At root I do not think that we are all that far apart if we take our stances on specific examples rather than see them as statements of general policy preferences. I think the distinction is important.
Adam Smith is often presented as an adherent of general stances only (government incompetence versus market perfectionism; “natural liberty” = markets good and legislators of laws all bad; and so on. Smith was more refined than that. In his published writings he often highlights examples where the generalities need to be refined with important exceptions. In the role for governments I have drawn attention to the number of times in WN (70+ in fact) where he is critical of the actions of individuals, particularly the rulers, including “merchants and manufacturers”, acting from self-interest only but they do not benefit society at all. Smith was more pragmatic and less ideological (acting according to a unambiguous principle) than he is credited with. Being “responsible for their own well being” is a fine aspect of character provided we are clear that our self-interests depend on the co-operation of many others and their self-interests.

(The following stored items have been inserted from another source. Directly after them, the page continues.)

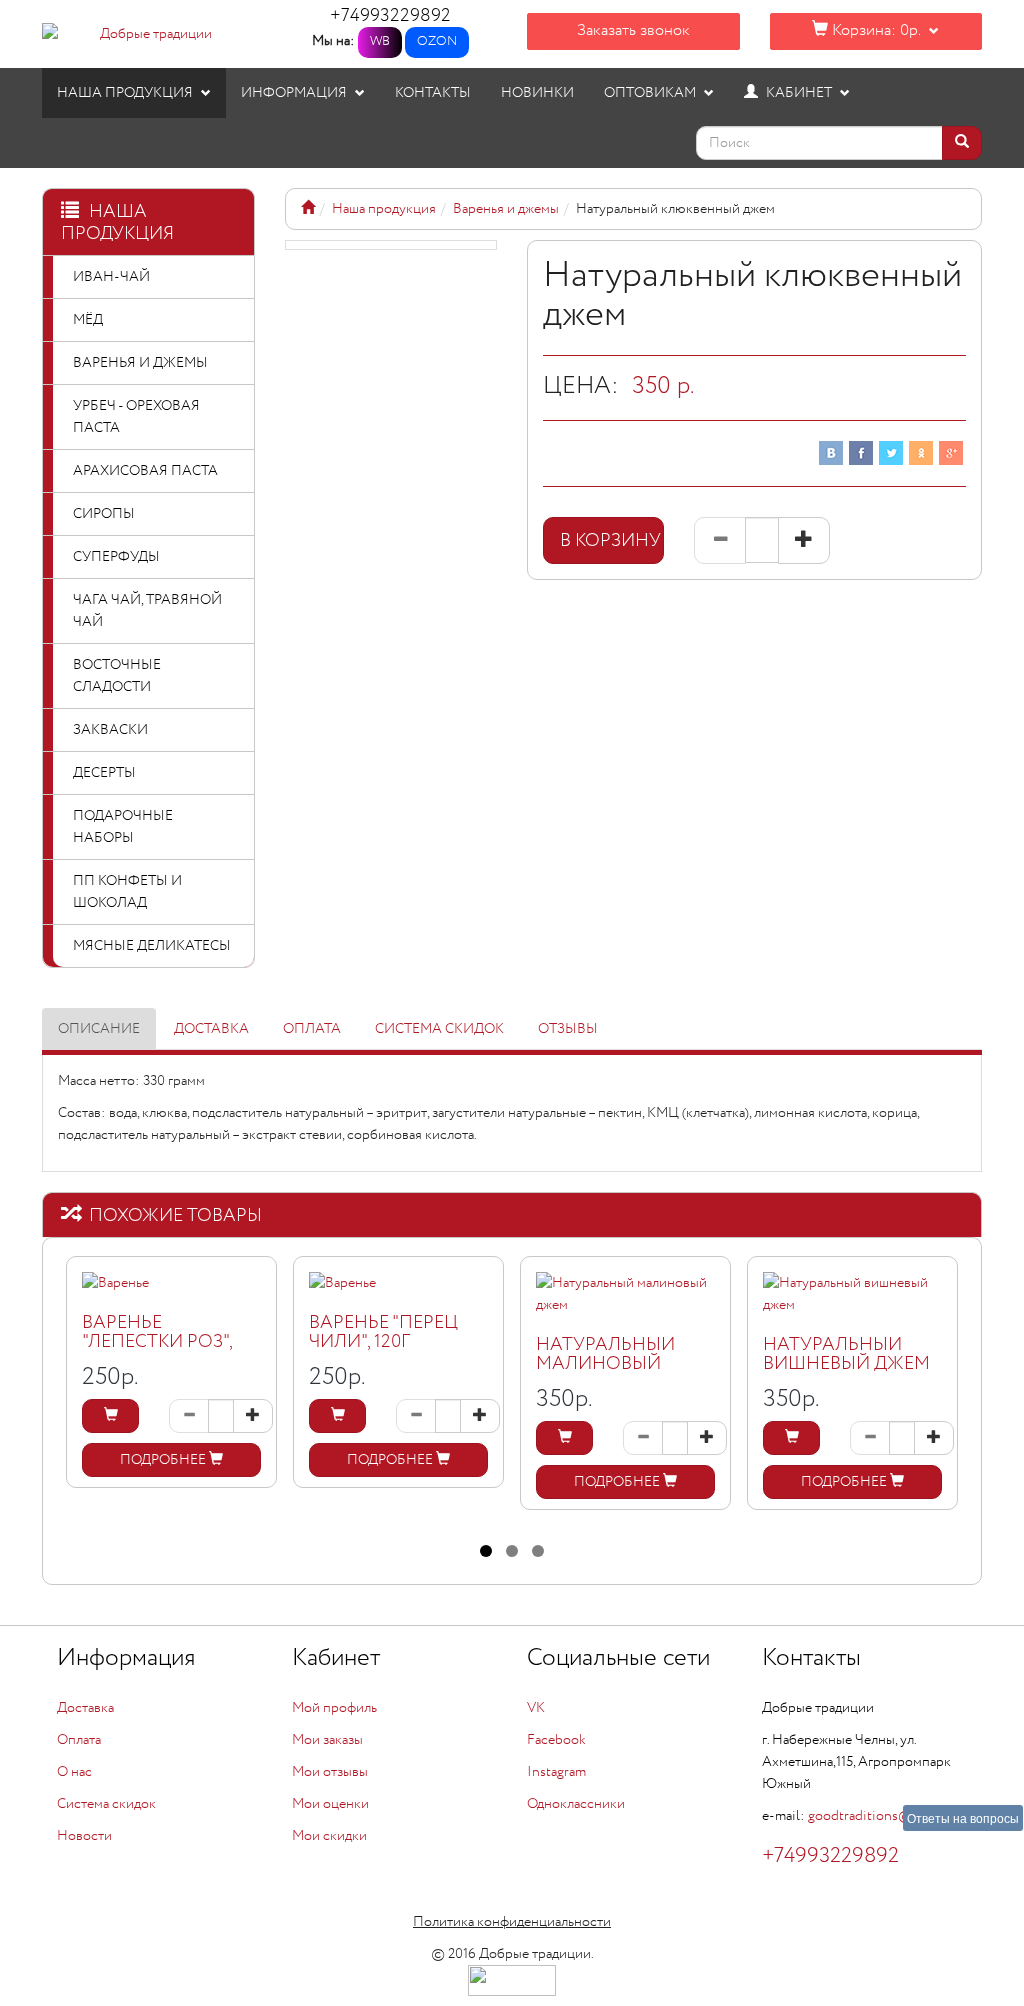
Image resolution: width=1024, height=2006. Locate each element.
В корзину (612, 541)
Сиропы (104, 514)
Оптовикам (651, 93)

It is here that extreme libertarians can go astray. Recall Smith’s “butcher, brewer, baker” example, which is often interpreted as a theme for “self-interest” (WN, Book 1, chapter 2). They do not read Smith carefully. He is not calling for unrestrained self-interested behaviour; he specifically highlights the need for a self-interested individual seeking to acquire their dinner to “address” the “self-love” of the sellers and not just their own self-interests. In TMS he makes several references to “every man is a merchant” in their self-interested behaviours. They have to persuade others by appealing to the self-interests of others, which means mediating their own with others self-interests.
In short, Ayn Rand’ and “hero” figures got it wrong and sometimes exponents of extreme libertarianism get it wrong too. Their one-liner politics gain from singular clarity (as politicians must) but they lose a great deal when “one liners” are turned in to detailed policies. Which is why a government can be a messy legislator – the gaps in their laws and regulations require constant elaboration, creating yet more irregularities. However, messy democracy is preferable to indulging in individual tyrannies.